# Anyone Tried Speaker Isolation Platforms?



## mulveling (Feb 14, 2007)

Hi all, 

In another forum, a member commented that placing slate slabs under each tower speaker vastly improved the sound. That got me to thinking about my room problems - I'd noticed a dramatic decrease in the sound quality of tower speakers since I moved from a first floor apartment (carpet over concrete slab) to the top floor (carpet over suspended wood). Most notably, my Tannoy Eyris DC3 towers dropped significantly in clarity, while my stand-mounted Tyler Reference monitors sounded pretty much the same. Furthermore, I've heard my Legacy Sig III's in my friend's room (thin carpet over concrete), where they sounded MUCH better than my current room. At first I thought this was due to traditional reflective/modal acoustic problems, but the old room and the new one are pretty similar in dimensions & layout. The one major difference is the floor support - in the new room the floor & walls shake when I jump & land. In the old room nothing moved. 

I got to thinking today - perhaps the problem is the coupling between speaker & floor: vibrations from the speaker transfer to the floor & walls, which may then convert vibrations back to acoustic energy since they have so much "give". Does this sound reasonable?

Too curious to wait, today I picked up a pair of Auralex Gramma isolation platforms and placed one each under my mains. My qualitative first assement - no measurements yet - is that the sound is MUCH cleaner.

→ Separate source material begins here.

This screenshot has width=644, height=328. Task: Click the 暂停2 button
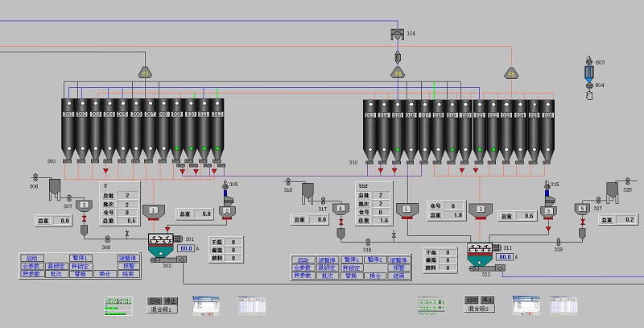click(374, 259)
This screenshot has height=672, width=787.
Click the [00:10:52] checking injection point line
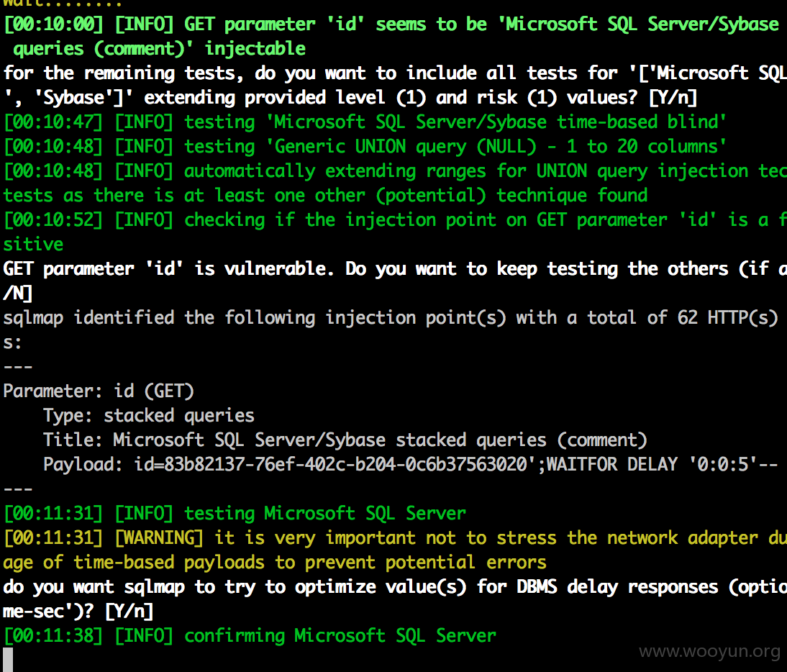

Sounds MUCH more like the rooms with solid floors. I listened using Tracy Chapman's debut CD (which I'm familiar with) on my rig:
Denon DVD-3910 > Sugden Headmaster > PS Audio HCA2 > Legacy Audio Signature III w/ Auralex Grammas
Bass is now textured rather than just boomy. Mids are crisper with better vocal projection. Imaging isn't so localized to the boxes. Soundstage is larger. Highs are clean, smooth, and with more sparkle. Have my dreams come true? 

What do you guys think? am I crazy? 

*Edit* - FYI, each Legacy Sig III has three 10" woofers: down-firing, front-firing, and back-firing. There's lots of bass & movement to keep under control! I've also got 6 Auralex LENRD traps placed on the front wall, and they DO make a measurable difference (according to the REW LF waterfall graphs), but the qualitative sonic improvement from those is nothing compared to that of the Grammas!


----------



## blownrx7 (Feb 7, 2007)

Mulveling,
Don't think you're crazy at all. At least not for the speaker isolation suggestion:heehee: 
It makes perfect sense that isolating the speaker from the floor that is acting as a trampoline and soundboard would improve the clarity of the sound delivered.
Especially true with a down-firing woofer!


----------



## Ethan Winer (Jul 21, 2006)

mulveling said:


> perhaps the problem is the coupling between speaker & floor: vibrations from the speaker transfer to the floor & walls, which may then convert vibrations back to acoustic energy since they have so much "give". Does this sound reasonable?


There are two related issues. One is that speaker cabinets vibrate a little (though ideally they wouldn't), and those vibrations can cause the floor or whatever it's resting on to also vibrate sympathetically at certain frequencies. The other issue is that sound waves travel through solids faster than through the air. So if the floor vibrates, some of the energy gets to your ears early, which creates comb filtering peaks and nulls.

I'll also add that claims of "incredible difference" after decoupling loudspeakers are probably more imagination than reality. Unless you have big speakers on a really flimsy table top, the improvement from decoupling is modest at best. And certainly far less than the improvement from adding room treatments like bass traps.

--Ethan


----------